« Motherless Brooklyn » fait partie de ces films dont le titre français a été traduit à la truelle… en anglais. Brooklyn affairs, donc. Outre le choix peu heureux de « affairs », cela occulte le fait que le héros est surnommé Brooklyn — pas tant que l’action s’y passe, même si cela semble alterner marginalement avec le Queen, voire Manhattan et Harlem. Et quel héros : Edward Norton ne fait pas que jouer le premier rôle, il a aussi réalisé et scénarisé. Bref, c’est son film du sol au plafond. Norton est un acteur polymorphe extrêmement intelligent et tout aussi discret. Il avait modérément disparu depuis quelques temps (ce n’est probablement pas pour rien qu’il donne un rôle — court mais important — à Bruce Willis), mais il ne faut pas oublier qu’entre Primal fear (schizo) et Fight club (heu, aussi), il sait interpréter du déviant cérébral. En l’occurrence, le détective de la banlieue de NY a le syndrôme de Gilles de la Tourette. « It’s like living with an anarchist », explique-t-il à Gugu Mbatha-Raw (splendide, et qui a le bon goût d’être aussi née une sainte année du cochon).

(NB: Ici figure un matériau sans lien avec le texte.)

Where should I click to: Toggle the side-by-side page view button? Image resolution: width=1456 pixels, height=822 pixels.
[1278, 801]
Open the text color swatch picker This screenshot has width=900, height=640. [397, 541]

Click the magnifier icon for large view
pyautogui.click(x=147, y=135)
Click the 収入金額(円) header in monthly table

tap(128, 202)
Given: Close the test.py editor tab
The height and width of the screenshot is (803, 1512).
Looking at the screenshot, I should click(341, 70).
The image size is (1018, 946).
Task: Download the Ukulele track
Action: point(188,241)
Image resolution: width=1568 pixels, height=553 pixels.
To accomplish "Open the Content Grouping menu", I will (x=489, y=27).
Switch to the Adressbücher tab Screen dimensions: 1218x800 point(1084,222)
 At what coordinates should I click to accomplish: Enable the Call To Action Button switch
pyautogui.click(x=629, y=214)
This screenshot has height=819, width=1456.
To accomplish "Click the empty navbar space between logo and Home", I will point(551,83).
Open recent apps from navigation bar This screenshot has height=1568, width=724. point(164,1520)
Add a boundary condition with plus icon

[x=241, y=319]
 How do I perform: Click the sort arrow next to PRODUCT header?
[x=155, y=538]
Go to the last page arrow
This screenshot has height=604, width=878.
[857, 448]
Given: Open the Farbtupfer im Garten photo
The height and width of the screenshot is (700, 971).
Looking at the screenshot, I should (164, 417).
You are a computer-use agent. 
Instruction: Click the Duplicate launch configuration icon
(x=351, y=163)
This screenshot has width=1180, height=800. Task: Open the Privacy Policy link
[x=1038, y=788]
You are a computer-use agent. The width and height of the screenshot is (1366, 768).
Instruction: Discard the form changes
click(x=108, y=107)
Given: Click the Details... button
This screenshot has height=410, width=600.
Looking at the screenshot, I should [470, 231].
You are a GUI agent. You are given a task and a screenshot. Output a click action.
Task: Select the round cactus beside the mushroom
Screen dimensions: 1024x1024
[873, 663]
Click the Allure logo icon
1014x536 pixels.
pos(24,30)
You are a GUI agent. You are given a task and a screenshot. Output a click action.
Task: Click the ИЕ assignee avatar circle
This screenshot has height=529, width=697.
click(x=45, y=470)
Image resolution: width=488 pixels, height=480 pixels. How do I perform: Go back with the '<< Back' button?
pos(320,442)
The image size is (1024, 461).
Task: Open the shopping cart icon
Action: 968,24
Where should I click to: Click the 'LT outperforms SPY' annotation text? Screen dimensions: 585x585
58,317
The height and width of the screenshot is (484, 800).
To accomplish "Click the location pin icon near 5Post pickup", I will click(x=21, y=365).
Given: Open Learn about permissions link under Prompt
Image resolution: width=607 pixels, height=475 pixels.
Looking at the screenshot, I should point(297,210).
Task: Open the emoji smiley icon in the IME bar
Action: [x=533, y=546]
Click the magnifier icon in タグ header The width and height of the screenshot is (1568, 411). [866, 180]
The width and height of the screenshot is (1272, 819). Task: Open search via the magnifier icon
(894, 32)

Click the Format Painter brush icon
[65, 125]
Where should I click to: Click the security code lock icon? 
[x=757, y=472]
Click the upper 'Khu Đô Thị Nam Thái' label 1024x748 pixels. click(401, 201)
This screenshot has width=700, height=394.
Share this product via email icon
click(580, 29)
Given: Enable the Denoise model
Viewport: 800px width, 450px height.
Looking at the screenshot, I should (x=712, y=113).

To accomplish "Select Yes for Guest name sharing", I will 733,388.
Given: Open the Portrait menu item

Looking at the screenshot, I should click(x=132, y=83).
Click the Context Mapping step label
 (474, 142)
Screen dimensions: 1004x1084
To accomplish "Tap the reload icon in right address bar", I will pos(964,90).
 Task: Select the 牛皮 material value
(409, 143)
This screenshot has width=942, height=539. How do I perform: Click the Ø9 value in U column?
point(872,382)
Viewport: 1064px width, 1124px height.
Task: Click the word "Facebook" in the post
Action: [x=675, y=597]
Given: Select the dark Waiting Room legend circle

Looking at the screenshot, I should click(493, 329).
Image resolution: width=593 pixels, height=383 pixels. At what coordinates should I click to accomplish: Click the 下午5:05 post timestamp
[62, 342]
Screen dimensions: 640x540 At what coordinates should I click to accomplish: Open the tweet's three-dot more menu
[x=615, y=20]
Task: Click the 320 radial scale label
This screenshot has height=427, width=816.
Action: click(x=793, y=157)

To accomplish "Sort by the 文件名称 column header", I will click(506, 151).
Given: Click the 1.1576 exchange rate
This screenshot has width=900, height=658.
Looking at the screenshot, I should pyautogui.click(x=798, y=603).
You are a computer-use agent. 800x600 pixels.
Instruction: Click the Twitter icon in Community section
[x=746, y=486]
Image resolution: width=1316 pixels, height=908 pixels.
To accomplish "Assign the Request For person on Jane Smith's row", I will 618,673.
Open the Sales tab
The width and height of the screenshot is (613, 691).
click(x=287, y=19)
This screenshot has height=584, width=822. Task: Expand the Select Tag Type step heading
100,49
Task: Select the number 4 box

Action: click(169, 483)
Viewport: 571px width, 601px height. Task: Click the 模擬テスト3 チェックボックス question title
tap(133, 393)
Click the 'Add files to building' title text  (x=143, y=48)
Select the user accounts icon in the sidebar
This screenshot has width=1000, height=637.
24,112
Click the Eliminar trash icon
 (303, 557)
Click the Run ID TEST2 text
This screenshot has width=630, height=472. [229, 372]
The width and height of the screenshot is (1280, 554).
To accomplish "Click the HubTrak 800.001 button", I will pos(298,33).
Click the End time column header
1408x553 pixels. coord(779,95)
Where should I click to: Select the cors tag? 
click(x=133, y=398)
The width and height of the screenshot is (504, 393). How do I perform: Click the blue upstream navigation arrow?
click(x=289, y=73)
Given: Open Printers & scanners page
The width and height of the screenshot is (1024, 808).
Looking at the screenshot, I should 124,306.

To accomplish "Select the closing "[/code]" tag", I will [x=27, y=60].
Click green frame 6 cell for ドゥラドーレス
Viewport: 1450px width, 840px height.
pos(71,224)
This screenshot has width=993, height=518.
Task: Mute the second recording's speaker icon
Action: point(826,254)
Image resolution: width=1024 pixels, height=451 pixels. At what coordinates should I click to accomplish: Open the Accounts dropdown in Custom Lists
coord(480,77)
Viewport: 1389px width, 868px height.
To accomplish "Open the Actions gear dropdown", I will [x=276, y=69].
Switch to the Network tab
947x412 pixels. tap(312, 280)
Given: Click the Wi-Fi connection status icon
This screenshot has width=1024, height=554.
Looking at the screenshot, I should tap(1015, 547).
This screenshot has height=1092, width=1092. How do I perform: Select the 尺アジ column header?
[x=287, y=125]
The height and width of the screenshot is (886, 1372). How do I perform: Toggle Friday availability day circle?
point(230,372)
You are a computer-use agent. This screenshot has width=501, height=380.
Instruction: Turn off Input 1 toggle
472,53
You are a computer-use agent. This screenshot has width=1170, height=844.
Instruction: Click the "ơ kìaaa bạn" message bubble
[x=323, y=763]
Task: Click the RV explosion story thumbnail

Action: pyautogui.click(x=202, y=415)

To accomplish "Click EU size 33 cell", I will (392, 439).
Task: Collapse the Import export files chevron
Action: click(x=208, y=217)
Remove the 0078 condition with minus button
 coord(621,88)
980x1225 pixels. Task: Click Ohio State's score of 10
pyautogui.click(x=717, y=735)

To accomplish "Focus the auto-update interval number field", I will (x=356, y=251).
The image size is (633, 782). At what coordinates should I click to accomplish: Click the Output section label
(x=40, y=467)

Les critiques comparent le film avec L.A. Confidential, et ayant raté la rediffusion sur TCM, en attendant un replay, je vais opiner de mémoire. Les milieux interlopes de la ville des années 1950, les coups tordus et les clubs de jazz, les assassinats louches, la recherche de vérité et les révélations (du passé) en tout genre (sur les mystères comme sur le genre humain), la fille battante à sauver, tout cela on connaît. C’est brillamment interprété (citons aussi Willem Dafoe, Leslie Mann, Bobby Cannavale, Alec Baldwin). Et dans l’ensemble, c’est excellent. Porté par un seul homme, c’est d’autant plus remarquable. Il y a des chefs d’oeuvre, comme cela, que seul un esprit éclairé, bosseur et persévérant peut réaliser. Remarquable.